Detalhes do exercício: Retome o texto sobre a construção do forte junto a Elvas, prosseguindo a partir da sua última frase.

Texto:
A igreja desapareceu quando foi tomada a decisão de construir o forte. Não havia dúvidas de que a montanha constituía uma ameaça para os habitantes — foi, aliás, nela que se instalaram as tropas espanholas durante o cerco na Batalha das Linhas de Elvas, com duas bocas de fogo viradas para a cidade.
A ordem de construção do forte partiu do britânico Conde de Lippe, ao qual o Marquês de Pombal confiara a reorganização profunda do Exército português. Rui Jesuíno conta no seu livro: “Considerado, por muitos, um génio na arte militar”, chega a Portugal em 1762 e “encontra um cenário desolador: um exército impreparado, feito de gente pobre, muitos descalços, oficiais ignorantes nas artes militares e salários constantemente em atraso.”
Quando vai avaliar as fortificações portuguesas, percebe a fragilidade da montanha junto a Elvas e dá ordem para a construção do forte, cujo projecto é confiado primeiro ao arquitecto francês Étienne e posteriormente ao seu compatriota Guillaume Louis Antoine de Valleré.
A obra estava longe de ser fácil. Era preciso garantir que o forte não seria conquistado pelo inimigo — se isso acontecesse seria fatal para Elvas. Mas para que fosse realmente inexpugnável, precisava de ter capacidade para albergar muitos homens e muito armamento (com grande construção subterrânea, dado encontrar-se no topo de uma montanha, o que limita o espaço), para além de uma enorme cisterna que garantia o abastecimento de água durante seis meses.
O chamado reduto central, a área mais protegida do forte, tem uma capela, um piso intermédio que corresponde ao antigo Hospital Militar e, no topo, a encantadora Casa do Governador, pintada de amarelo e com três pisos redondos e uma vista privilegiada sobre tudo à volta.
Trabalharam na obra seis mil homens e, conta Rui Jesuíno, muitos deles morreram — de tal maneira que, em 1770, “o médico do Hospital Militar de Elvas pediu aumento de salário porque no seu hospital, para além de ter que assistir aos militares enfermos da cidade de Elvas […], tinha agora também que acudir aos operários da obra e, desta forma, diariamente assistia a mais de 300 pessoas, o que era incomportável”.

Dados fornecidos:
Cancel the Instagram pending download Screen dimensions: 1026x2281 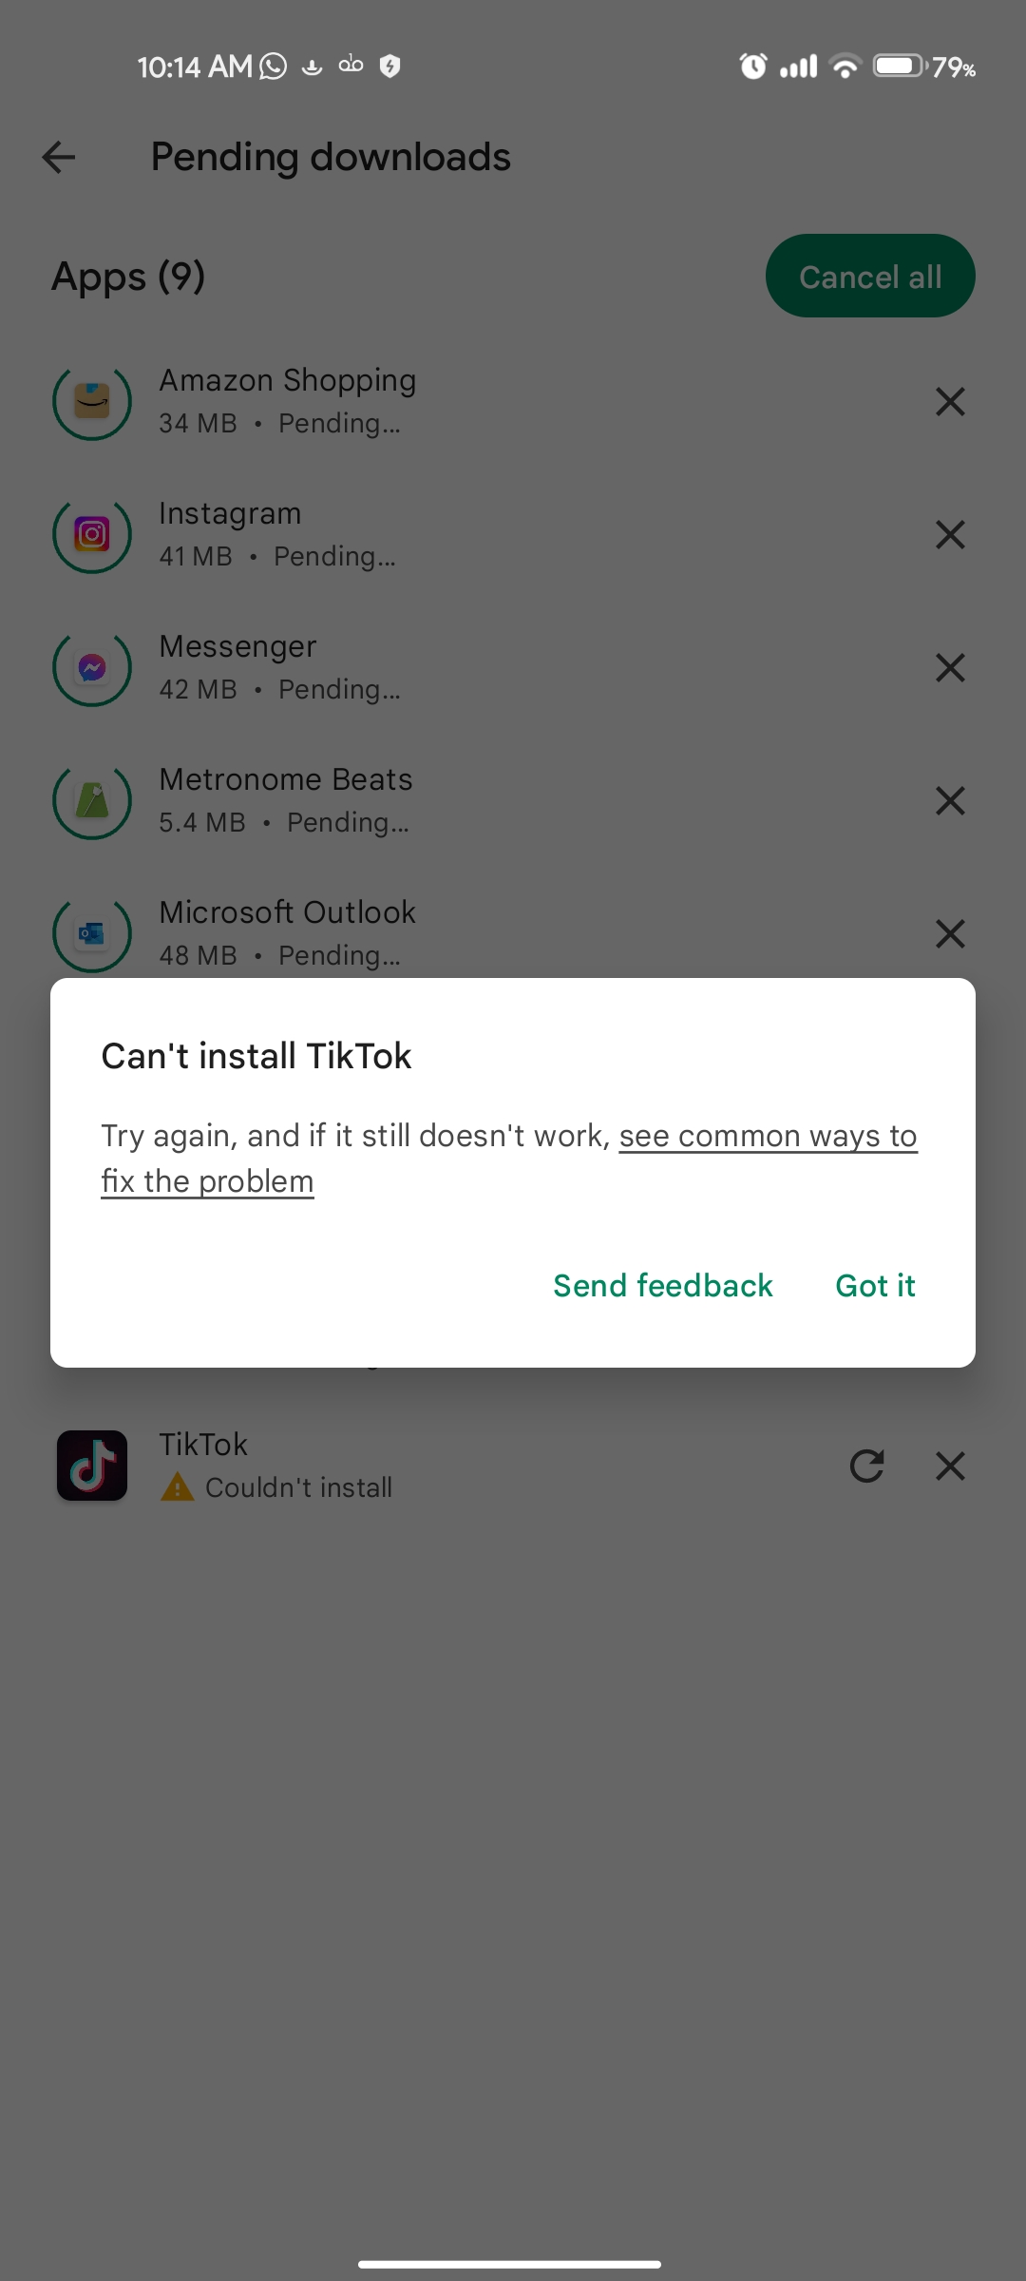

Resposta:
Continuamos hoje — depois de o forte ter sido aberto ao público, após obras de recuperação iniciadas em 2014 e que puseram fim a décadas de total abandono — a espantar-nos com a gigantesca estrutura e todo o projecto defensivo, feito de fossos e de muros altos, de frestas e parapeitos, guaritas, canhoeiras e casamatas. E de longos corredores que rasgam o forte de um lado ao outro, cruzando-se e abrindo outras passagens, como se estivéssemos num labirinto.
Temos por momentos a sensação de ter sido transportados para o romance de Dino Buzzati, O Deserto dos Tártaros, em que uma guarnição militar particularmente bem preparada e seguindo rituais com a precisão de um relógio suíço garante a defesa de um forte frente ao deserto e perante um inimigo que nunca chega a aparecer.
Aqui o inimigo existia e Forte da Graça terá tido, efectivamente, um papel dissuasor. Mas com o passar do tempo a sua função mudou e foi transformado numa prisão. A galeria de tiro com mais de 1700 metros de comprimento passou a ser usada para celas a partir da guerra civil de 1828 a 1834. “Os principais implicados nos golpes que se seguiram até 1851 eram presos neste forte de Elvas”, escreve Rui Jesuíno. E, no início do século XX, com a implantação da República, o Forte da Graça passa a ser uma prisão política, mantendo-se como tal durante toda a ditadura, até 1975.
Forte da Graça
Horário: de terça a domingo das 10h às 17h; encerra à segunda-feira.
Preços: 5€, visita guiada 8€. Visita guiada especial com inscrição prévia (acesso à cisterna e contraminas aberto quatro vezes por ano) 15€.